-- Begin Given passage --

Sam Brace: Yeah, and I actually, when I was looking at that little portion of it right there, line 70 about to 80 or 82 is, that was smart. The override situation, cause you don’t want any of your batch processing to get hung up because it’s saying it can’t override an existing file.

In case of what you talked about, where we do wanna override a file that’s been like sample.JPG. Okay, we do need to override that [00:28:00] from what’s there. So that was smart to make sure the batch continued and was processed completely.

Grant Sander: Yeah. And then status map once the image uploads, you set the thing on the status map.

And then I just, again, this is like not super scientific, but it works good enough. Every 10 iterations, I’m just writing out this JSON file. So it’s like hitting “Command + S” every time you upload 10 batches.

Jen Brissman: Totally.

Grant Sander: Yeah, again, like that, it’s good enough to save yourself some time in case something goes wrong in the middle of it.

Sam Brace: It sounds like we’ve all been burned somehow without hitting “Command + S” at some point. So putting that logic into what you’re doing here, it makes sense. So I like this a lot and frankly, in my opinion, if we’ve covered nothing else in this episode, and obviously we’re gonna cover more, but if we’re covering nothing else, to be showing a clear migration path from something to Cloudinary, which you’ve provided here, is amazingly useful for the million plus developers that are using Cloudinary. So this is fantastic information.

Jen Brissman: Yeah, even including [00:29:00] overwrite: True, and everything we just talked about, like line 70 all the way through your check to periodically save your progress. Like anyone watching, this is open source. You could probably take this or make a similar version of this.

-- End Given passage --
-- Begin Given records --

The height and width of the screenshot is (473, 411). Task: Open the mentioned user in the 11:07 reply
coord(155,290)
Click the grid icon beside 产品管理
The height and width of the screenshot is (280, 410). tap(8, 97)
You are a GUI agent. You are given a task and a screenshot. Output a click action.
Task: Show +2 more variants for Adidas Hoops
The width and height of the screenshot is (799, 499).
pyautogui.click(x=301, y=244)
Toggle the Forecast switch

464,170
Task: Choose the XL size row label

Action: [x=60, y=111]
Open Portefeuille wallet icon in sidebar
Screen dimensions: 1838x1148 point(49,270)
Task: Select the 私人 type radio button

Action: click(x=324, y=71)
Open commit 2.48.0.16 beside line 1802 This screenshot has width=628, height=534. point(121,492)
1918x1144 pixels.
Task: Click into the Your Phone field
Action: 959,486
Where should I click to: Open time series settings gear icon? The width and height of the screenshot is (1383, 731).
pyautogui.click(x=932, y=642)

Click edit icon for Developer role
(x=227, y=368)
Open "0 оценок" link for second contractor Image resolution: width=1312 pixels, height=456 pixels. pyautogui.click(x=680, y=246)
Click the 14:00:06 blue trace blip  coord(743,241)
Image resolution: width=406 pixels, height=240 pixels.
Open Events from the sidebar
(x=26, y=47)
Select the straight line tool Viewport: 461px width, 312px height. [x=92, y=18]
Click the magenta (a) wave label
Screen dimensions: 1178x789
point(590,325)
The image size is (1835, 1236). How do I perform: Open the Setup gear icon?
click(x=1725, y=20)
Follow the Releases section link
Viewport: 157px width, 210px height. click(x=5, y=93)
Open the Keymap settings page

-- End Given records --

Complete the following
**1)** In the transcript, how often does Grant Sander write out the JSON file?
**2)** Reproduce word for word everything in the transcript from "Grant Sander: Yeah." down to "Jen Brissman: Totally.".
The entries have nothing to do with the transcript.

Results in order
**1)** Every 10 iterations.

**2)**
Grant Sander: Yeah. And then status map once the image uploads, you set the thing on the status map.

And then I just, again, this is like not super scientific, but it works good enough. Every 10 iterations, I’m just writing out this JSON file. So it’s like hitting “Command + S” every time you upload 10 batches.

Jen Brissman: Totally.